PROBLEM DESCRIPTION |
Copy out, word for word, everything from the start of the records down to and including the line that contains "Наши партнеры (631, 2165)".

INPUT MATERIAL |

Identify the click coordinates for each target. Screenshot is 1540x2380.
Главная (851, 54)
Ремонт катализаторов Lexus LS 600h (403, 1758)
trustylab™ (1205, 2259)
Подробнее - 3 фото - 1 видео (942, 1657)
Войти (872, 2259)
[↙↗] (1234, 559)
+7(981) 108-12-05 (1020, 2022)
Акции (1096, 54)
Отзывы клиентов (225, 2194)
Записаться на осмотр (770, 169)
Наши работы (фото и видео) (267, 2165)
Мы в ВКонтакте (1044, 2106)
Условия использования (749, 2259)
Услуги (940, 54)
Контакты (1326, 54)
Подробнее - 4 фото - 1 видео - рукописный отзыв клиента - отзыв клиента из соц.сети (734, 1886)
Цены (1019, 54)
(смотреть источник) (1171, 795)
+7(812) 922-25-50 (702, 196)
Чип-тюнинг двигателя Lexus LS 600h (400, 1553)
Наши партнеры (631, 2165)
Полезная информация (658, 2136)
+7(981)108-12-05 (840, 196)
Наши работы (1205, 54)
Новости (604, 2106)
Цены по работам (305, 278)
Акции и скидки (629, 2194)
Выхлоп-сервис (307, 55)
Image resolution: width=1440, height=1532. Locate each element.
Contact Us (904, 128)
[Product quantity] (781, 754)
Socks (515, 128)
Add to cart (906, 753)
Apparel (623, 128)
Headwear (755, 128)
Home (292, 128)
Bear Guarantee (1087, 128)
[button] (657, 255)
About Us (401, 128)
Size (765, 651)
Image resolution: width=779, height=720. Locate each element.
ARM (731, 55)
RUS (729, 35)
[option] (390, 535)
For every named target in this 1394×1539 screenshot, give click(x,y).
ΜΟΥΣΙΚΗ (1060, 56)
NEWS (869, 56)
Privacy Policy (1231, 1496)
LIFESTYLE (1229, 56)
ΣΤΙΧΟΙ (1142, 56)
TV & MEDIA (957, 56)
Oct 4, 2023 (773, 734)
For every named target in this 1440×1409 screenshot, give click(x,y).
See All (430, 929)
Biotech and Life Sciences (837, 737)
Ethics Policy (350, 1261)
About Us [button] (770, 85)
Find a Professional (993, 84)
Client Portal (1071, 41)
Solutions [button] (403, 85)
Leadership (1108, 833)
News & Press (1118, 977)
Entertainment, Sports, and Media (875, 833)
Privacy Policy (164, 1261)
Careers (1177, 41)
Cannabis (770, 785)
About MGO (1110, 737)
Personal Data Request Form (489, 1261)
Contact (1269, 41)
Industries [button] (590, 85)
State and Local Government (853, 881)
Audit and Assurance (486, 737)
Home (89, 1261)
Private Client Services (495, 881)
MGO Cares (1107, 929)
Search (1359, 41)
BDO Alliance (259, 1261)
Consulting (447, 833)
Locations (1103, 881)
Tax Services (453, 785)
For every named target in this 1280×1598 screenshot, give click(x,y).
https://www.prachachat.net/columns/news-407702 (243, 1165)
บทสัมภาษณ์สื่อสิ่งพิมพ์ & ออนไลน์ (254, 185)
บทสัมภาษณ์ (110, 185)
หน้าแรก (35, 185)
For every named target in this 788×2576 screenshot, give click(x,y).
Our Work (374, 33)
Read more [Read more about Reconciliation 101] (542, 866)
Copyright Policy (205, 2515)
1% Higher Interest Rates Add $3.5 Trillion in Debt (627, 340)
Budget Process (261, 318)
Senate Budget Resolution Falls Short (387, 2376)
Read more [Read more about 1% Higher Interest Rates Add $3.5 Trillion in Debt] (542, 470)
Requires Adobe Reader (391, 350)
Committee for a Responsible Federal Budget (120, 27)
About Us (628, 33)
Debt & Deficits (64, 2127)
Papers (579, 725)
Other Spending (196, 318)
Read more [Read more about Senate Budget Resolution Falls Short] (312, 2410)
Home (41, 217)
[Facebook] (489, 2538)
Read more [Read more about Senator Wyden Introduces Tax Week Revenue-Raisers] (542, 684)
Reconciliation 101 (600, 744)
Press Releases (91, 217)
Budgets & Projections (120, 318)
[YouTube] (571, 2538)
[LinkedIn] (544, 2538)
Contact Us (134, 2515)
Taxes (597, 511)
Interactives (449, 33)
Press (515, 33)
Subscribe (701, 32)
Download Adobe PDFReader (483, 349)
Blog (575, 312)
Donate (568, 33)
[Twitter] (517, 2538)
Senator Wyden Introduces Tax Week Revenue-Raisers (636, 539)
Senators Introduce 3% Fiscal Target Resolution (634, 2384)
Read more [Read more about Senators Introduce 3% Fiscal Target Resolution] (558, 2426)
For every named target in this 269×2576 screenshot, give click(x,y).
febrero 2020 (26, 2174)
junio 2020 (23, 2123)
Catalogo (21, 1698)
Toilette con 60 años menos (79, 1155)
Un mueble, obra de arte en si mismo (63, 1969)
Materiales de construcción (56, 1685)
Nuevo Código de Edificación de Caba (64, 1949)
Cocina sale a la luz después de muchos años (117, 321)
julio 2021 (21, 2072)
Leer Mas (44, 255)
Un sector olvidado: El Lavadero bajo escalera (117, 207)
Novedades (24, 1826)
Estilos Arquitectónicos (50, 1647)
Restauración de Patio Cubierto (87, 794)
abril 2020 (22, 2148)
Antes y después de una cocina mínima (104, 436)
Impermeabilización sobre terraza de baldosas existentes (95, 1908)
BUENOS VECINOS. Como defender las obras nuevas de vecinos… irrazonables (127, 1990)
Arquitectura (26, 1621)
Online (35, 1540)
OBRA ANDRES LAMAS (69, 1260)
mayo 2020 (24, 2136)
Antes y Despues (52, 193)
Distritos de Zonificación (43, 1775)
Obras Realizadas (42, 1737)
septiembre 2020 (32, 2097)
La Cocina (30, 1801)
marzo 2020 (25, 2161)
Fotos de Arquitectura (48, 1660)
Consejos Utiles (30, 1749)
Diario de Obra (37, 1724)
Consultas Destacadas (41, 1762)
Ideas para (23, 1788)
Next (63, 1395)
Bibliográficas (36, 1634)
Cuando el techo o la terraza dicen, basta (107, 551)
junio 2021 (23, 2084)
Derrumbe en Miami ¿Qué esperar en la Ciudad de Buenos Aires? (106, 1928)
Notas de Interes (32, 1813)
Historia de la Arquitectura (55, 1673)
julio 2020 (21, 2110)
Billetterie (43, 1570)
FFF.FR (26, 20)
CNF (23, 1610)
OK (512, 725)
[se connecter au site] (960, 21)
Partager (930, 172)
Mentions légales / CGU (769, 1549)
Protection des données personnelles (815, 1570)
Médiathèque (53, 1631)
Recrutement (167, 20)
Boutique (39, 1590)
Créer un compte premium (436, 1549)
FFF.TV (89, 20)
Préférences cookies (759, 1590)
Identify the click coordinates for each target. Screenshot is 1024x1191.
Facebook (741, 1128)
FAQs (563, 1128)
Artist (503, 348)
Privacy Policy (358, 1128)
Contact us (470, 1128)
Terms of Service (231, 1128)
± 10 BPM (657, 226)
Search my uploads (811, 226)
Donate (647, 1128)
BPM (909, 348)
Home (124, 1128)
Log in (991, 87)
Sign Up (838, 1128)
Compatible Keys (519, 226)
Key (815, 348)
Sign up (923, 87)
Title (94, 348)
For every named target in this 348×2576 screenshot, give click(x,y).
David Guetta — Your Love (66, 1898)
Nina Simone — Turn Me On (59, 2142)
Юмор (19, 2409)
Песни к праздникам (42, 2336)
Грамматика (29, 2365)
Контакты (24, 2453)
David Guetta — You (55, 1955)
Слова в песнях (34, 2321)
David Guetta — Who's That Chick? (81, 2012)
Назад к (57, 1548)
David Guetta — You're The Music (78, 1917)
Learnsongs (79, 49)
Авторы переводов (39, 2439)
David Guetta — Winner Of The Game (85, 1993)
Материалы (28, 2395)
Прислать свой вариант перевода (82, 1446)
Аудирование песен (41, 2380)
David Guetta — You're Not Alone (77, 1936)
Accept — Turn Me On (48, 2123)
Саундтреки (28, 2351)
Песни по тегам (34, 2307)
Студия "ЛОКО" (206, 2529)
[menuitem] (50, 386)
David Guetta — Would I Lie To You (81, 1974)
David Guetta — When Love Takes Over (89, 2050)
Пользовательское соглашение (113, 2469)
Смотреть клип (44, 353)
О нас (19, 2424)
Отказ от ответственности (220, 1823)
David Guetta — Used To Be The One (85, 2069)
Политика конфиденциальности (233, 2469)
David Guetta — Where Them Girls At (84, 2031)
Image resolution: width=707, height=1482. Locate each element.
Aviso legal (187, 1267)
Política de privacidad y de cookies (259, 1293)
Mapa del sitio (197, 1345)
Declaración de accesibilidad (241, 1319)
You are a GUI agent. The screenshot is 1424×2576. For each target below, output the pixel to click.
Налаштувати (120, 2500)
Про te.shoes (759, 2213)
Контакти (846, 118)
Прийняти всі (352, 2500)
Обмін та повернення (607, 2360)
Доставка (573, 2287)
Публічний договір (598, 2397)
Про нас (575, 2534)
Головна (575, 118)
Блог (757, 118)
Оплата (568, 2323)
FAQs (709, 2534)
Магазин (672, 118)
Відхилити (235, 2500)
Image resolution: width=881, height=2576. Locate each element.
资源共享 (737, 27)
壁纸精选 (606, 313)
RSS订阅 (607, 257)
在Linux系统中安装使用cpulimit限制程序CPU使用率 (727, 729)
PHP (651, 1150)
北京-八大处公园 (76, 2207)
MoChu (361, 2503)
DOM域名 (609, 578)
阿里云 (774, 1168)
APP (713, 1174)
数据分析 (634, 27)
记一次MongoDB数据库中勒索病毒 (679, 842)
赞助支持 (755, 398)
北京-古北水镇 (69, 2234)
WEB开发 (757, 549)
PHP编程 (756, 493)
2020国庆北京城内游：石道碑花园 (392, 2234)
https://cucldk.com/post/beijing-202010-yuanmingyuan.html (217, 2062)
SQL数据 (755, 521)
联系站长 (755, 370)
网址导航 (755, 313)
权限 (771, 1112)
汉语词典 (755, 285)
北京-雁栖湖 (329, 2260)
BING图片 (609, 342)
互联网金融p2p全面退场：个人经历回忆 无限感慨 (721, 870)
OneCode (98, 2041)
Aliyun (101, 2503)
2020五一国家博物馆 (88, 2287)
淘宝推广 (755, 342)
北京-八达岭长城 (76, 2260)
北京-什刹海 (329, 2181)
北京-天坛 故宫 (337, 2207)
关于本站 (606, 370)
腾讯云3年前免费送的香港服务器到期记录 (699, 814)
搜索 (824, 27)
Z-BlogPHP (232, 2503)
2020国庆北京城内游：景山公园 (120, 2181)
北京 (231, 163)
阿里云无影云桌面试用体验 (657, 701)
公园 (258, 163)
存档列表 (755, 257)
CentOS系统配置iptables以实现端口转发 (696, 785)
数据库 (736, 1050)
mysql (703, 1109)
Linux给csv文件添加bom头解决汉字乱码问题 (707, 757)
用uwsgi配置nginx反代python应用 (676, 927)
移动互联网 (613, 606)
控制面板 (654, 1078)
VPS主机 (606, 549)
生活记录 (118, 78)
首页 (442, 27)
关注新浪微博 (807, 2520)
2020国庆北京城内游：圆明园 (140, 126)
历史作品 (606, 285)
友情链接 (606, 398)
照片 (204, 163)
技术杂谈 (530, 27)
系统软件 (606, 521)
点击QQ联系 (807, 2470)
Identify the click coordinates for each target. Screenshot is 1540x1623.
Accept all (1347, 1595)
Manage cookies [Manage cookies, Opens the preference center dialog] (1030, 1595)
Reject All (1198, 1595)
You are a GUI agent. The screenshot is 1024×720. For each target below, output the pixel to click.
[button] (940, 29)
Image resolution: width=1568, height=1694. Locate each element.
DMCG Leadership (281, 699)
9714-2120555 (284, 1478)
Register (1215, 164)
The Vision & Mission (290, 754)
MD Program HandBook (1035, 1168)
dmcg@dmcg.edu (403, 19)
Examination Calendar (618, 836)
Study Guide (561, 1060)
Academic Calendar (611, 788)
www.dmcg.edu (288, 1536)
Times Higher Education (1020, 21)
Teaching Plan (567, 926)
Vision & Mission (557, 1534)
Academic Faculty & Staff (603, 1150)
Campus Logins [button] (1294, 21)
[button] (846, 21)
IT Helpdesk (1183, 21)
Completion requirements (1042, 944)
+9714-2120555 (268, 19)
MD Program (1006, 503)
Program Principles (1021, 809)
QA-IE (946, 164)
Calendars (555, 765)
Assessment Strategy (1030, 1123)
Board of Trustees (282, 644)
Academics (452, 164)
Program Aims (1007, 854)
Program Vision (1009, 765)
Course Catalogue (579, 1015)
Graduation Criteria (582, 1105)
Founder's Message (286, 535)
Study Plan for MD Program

EXERCISE RESPONSE |
Identify the click coordinates for each target. Screenshot is 1540x2380.
Главная (851, 54)
Ремонт катализаторов Lexus LS 600h (403, 1758)
trustylab™ (1205, 2259)
Подробнее - 3 фото - 1 видео (942, 1657)
Войти (872, 2259)
[↙↗] (1234, 559)
+7(981) 108-12-05 (1020, 2022)
Акции (1096, 54)
Отзывы клиентов (225, 2194)
Записаться на осмотр (770, 169)
Наши работы (фото и видео) (267, 2165)
Мы в ВКонтакте (1044, 2106)
Условия использования (749, 2259)
Услуги (940, 54)
Контакты (1326, 54)
Подробнее - 4 фото - 1 видео - рукописный отзыв клиента - отзыв клиента из соц.сети (734, 1886)
Цены (1019, 54)
(смотреть источник) (1171, 795)
+7(812) 922-25-50 (702, 196)
Чип-тюнинг двигателя Lexus LS 600h (400, 1553)
Наши партнеры (631, 2165)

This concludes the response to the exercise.